Methods of Keeping Well
When asked what they were doing to keep well (Figure 2), the most frequently reported strategy was connecting with friends remotely. Also highly endorsed were connecting with a pet, practicing hobbies, and connecting with family remotely. Few youth reported connecting in person with people they do not live with.
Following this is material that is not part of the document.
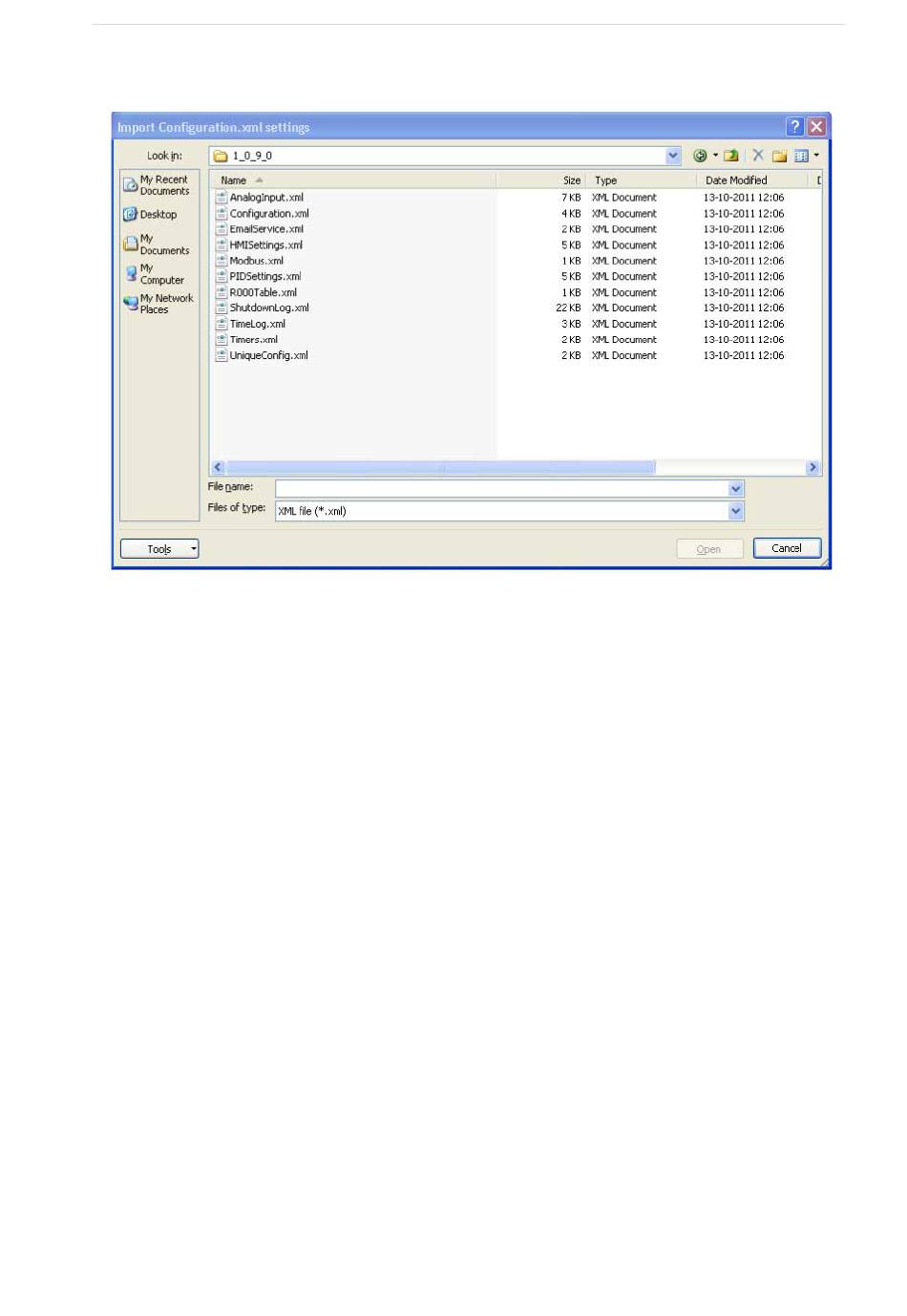Click the horizontal scrollbar right arrow
Viewport: 907px width, 1316px height.
click(812, 467)

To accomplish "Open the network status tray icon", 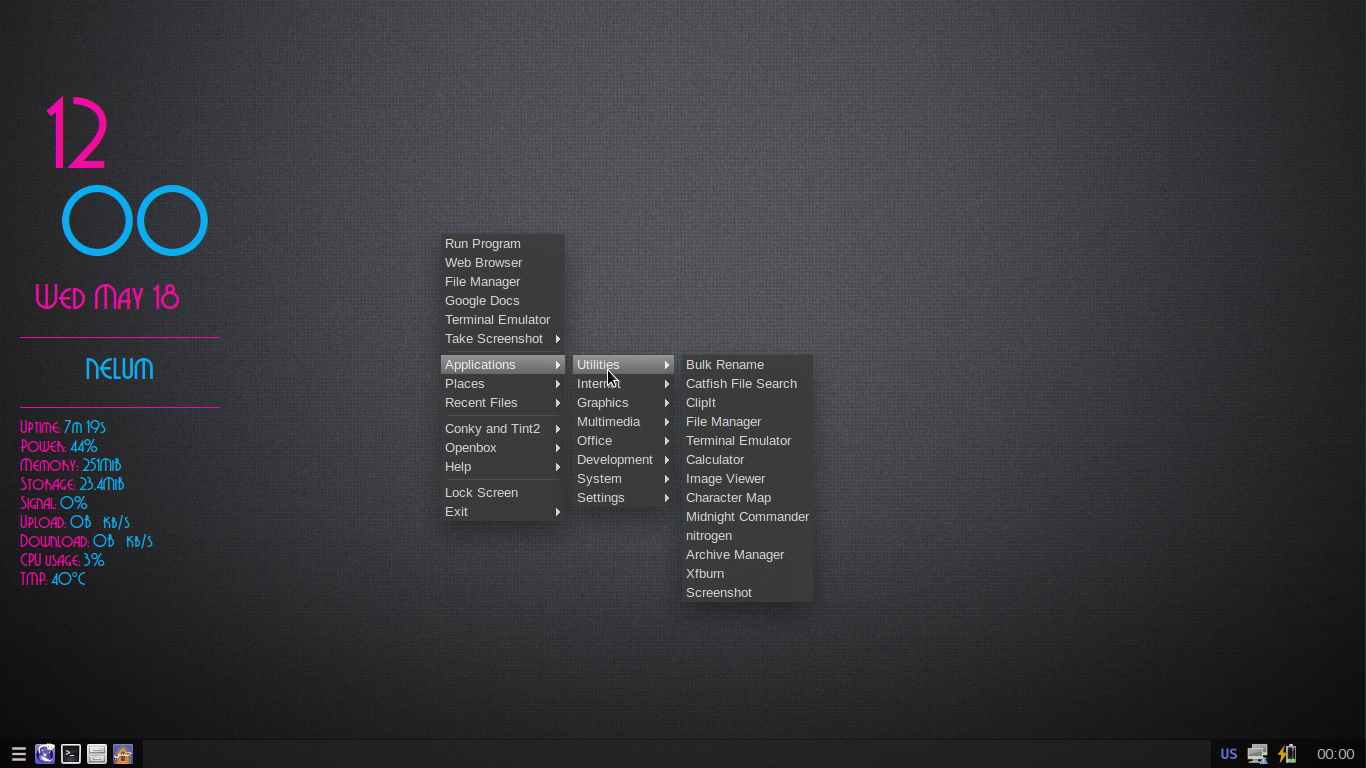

Significantly higher rates were observed in the clinical population in terms of taking medication as prescribed, clinical: 47.1%, community: 14.4%, χ2(1) = 78.729, P < 0.0001, ϕ = .36; connecting with a pet, clinical: 57.0%, community: 44.3%, χ2(1) = 9.768, P = 0.0018, ϕ = .13; and journaling, clinical: 18.0%, community: 12.0%, χ2(1) = 4.336, P = 0.037, ϕ = .08. Community participants were significantly more likely to be connecting with friends remotely, clinical: 78.7%, community: 88.3%, χ2(1) = 10.368, P = 0.0013, ϕ = .13, and getting out into nature, clinical: 27.6%, community: 35.8%, χ2(1) = 4.669, P = 0.0307, ϕ = .09.
Coping Styles
The most highly endorsed coping styles across samples were acceptance and self-distraction (Table 2). Many youth were also using positive reframing, active coping, and planning. Participants in the clinical sample were significantly more likely to use humor, venting, behavioral disengagement, self-blame, denial, and substance use.
Table 2.
Coping style | Clinical sample | Community sample | |||||
---|---|---|---|---|---|---|---|
M | SD | M | SD | t | P | d | |
Active coping | 1.23 | 0.89 | 1.29 | 0.81 | 0.822 | 0.412 | −0.07 |
Planning | 1.23 | 0.92 | 1.20 | 0.84 | 0.417 | 0.677 | 0.03 |
Positive reframing | 1.33 | 0.89 | 1.28 | 0.88 | 0.756 | 0.450 | 0.06 |
Acceptance | 1.95 | 0.79 | 1.89 | 0.82 | 1.029 | 0.304 | 0.08 |
Humor | 1.42 | 0.92 | 1.15 | 0.92 | 3.538 | <0.001 | 0.31 |
Religion | 0.57 | 0.88 | 0.58 | 0.86 | 0.134 | 0.893 | −0.01 |
Instrumental support | 1.11 | 0.87 | 0.98 | 0.85 | 1.755 | 0.080 | 0.15 |
Self-distraction | 1.92 | 0.75 | 1.77 | 0.81 | 2.256 | 0.024 | 0.19 |
Denial | 0.54 | 0.81 | 0.39 | 0.68 | 2.431 | 0.015 | 0.20 |
Venting | 1.25 | 0.82 | 0.90 | 0.74 | 5.441 | <0.001 | 0.45 |
Substance use | 1.17 | 1.23 | 0.44 | 0.81 | 8.390 | <0.001 | 0.70 |
Behavioral disengagement | 1.06 | 0.88 | 0.53 | 0.74 | 7.895 | <0.001 | 0.65 |
Self-blame | 1.43 | 0.91 | 1.00 | 0.89 | 5.840 | <0.001 | 0.48 |
Emotional support | 1.35 | 0.91 | 1.19 | 0.86 | 2.205 | 0.028 | 0.18 |
Primary Source of Information
When asked to identify their primary source of information about COVID-19 (Figure 3), the majority in both clinical and community samples identified online sources: online news (33.5% and 26.6%, respectively), social media (17.1% and 21.6%), and other (9.3% and 7.7%). Many also identified TV news sources (clinical: 19.3%, community: 22.5%) and the Canada’s Prime Minister’s daily televised address: 3.7% and 7.4%.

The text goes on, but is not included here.